- Country: United States
- Language: English
- Genres: Horror, short story

Publication
- Published in: Yankee (1st release), Skeleton Crew
- Publication type: Magazine
- Media type: Print (Periodical, Paperback)
- Publication date: 1983

= Uncle Otto's Truck =

"Uncle Otto's Truck" is a horror short story by Stephen King, first published in Yankee in 1983, and collected in King's 1985 collection Skeleton Crew.

==Plot summary==
The story concerns an abandoned red Cresswell truck owned by Otto Schenck and George McCutcheon, wealthy Castle Rock businessmen in the post-depression era.
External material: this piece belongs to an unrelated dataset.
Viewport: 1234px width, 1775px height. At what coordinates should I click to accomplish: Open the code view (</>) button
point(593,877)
After Schenck deliberately crushes McCutcheon beneath his derelict vehicle, the murderer becomes fixated on the truck. Schenck insists that the truck is not only moving on its own accord, but planning to kill him. At the same time, he becomes a social recluse, living in a house he built across from the truck itself, and generally begins to lose his sanity.
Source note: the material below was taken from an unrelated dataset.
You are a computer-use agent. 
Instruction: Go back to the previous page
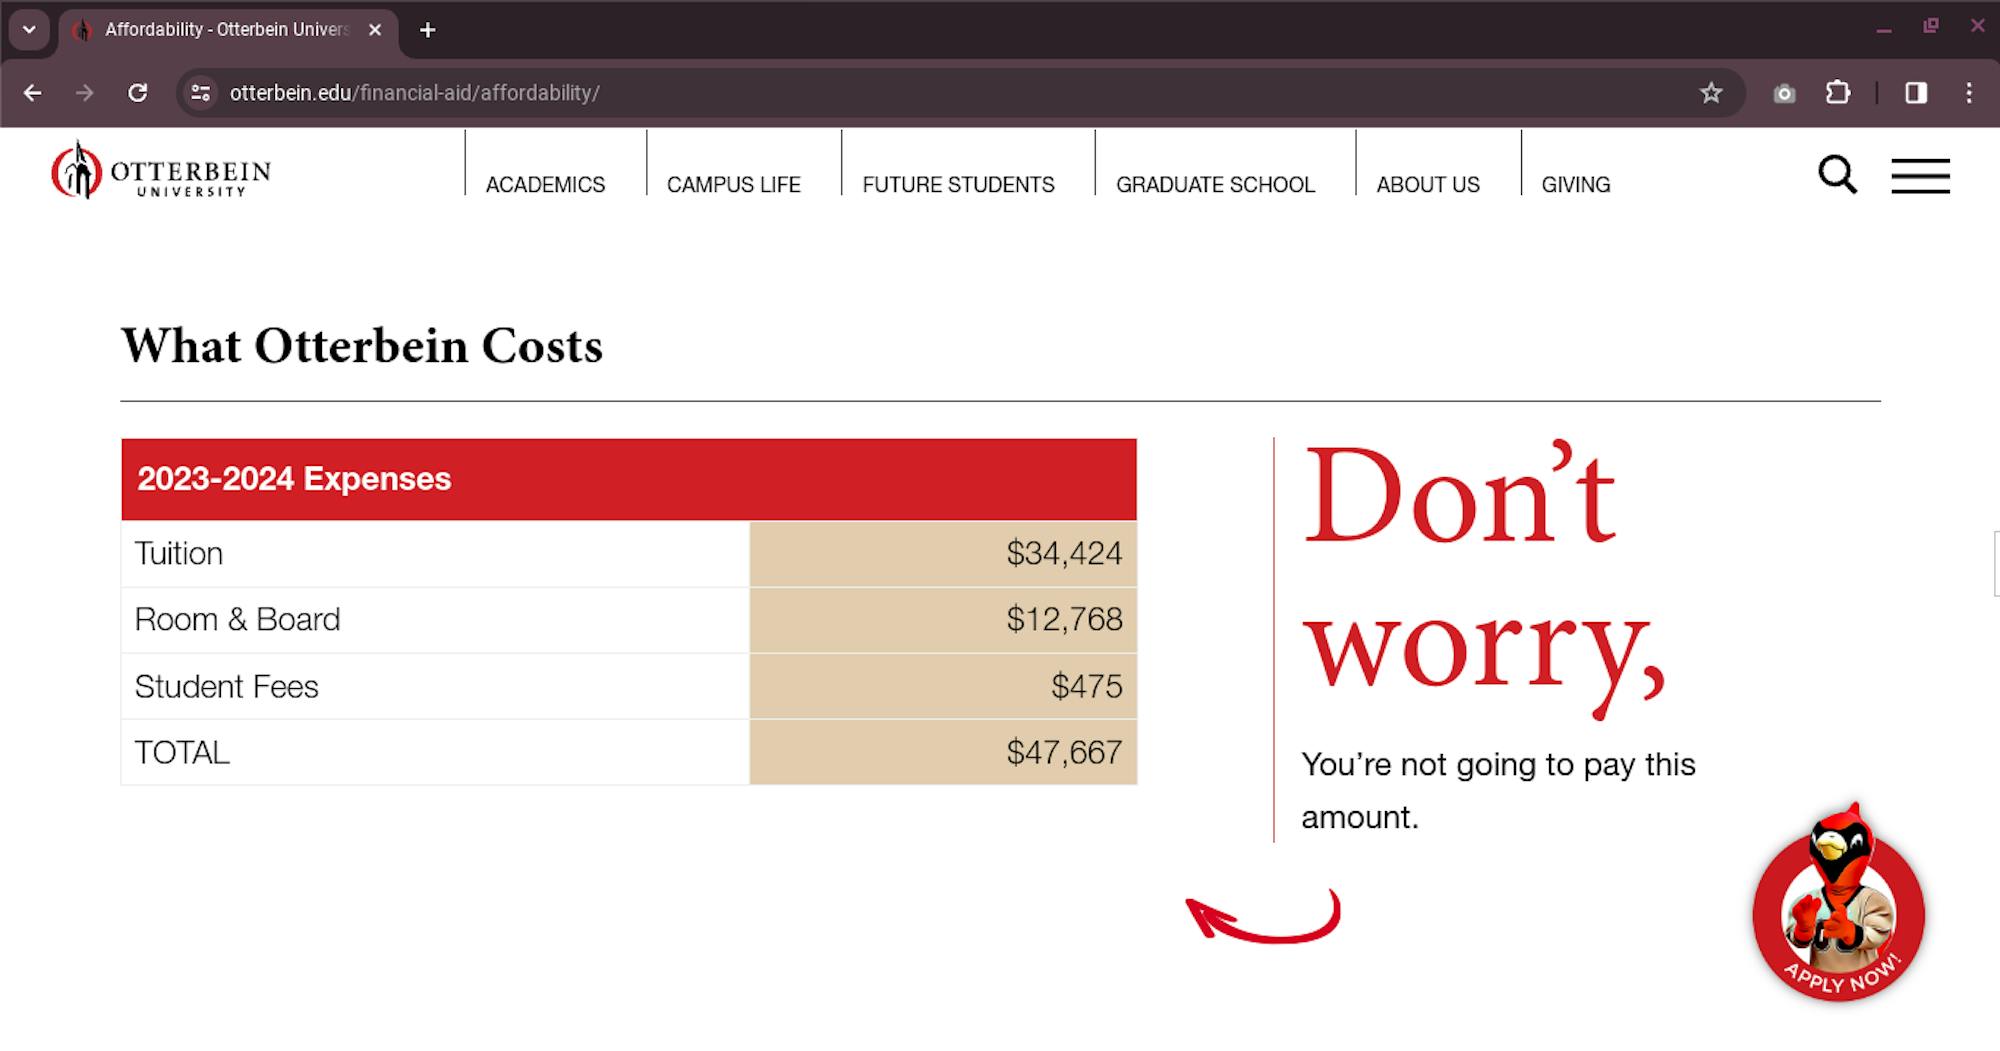33,93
Schenck's nephew, who tells the story, finally finds him dead – the corpse has been drowned with motor oil and there is a spark plug rammed down his throat. The nephew goes on to describe how, on the day he found his uncle dead, he began to see strange happenings with the truck himself. Also, he couldn't accept his uncle's death as a suicide because there was no jug near the body with which Otto could have fed himself the oil. The nephew would dismiss what he saw as a hallucination, were it not for the derelict spark plug he took away from the corpse and kept as a reminder.

==Adaptations==
"Uncle Otto's Truck" has been adapted by artist Glenn Chadbourne for the book The Secretary of Dreams, a collection of comics based on King's short fiction released by Cemetery Dance in December 2006.

"Uncle Otto's Truck" has also been adapted into a short film via King's "Dollar Baby" program, and was directed by Brian Johnson in 2019.

On September 20, 2019, Wreak Havoc Productions, LLC released the premiere of their adaptation of Uncle Otto's Truck as part of Stephen King's Dollar Baby Program. This version was written and directed by Dan Sellers, and starring Michael Burke as Otto Schenck and Jennie Stencel as the Narrator.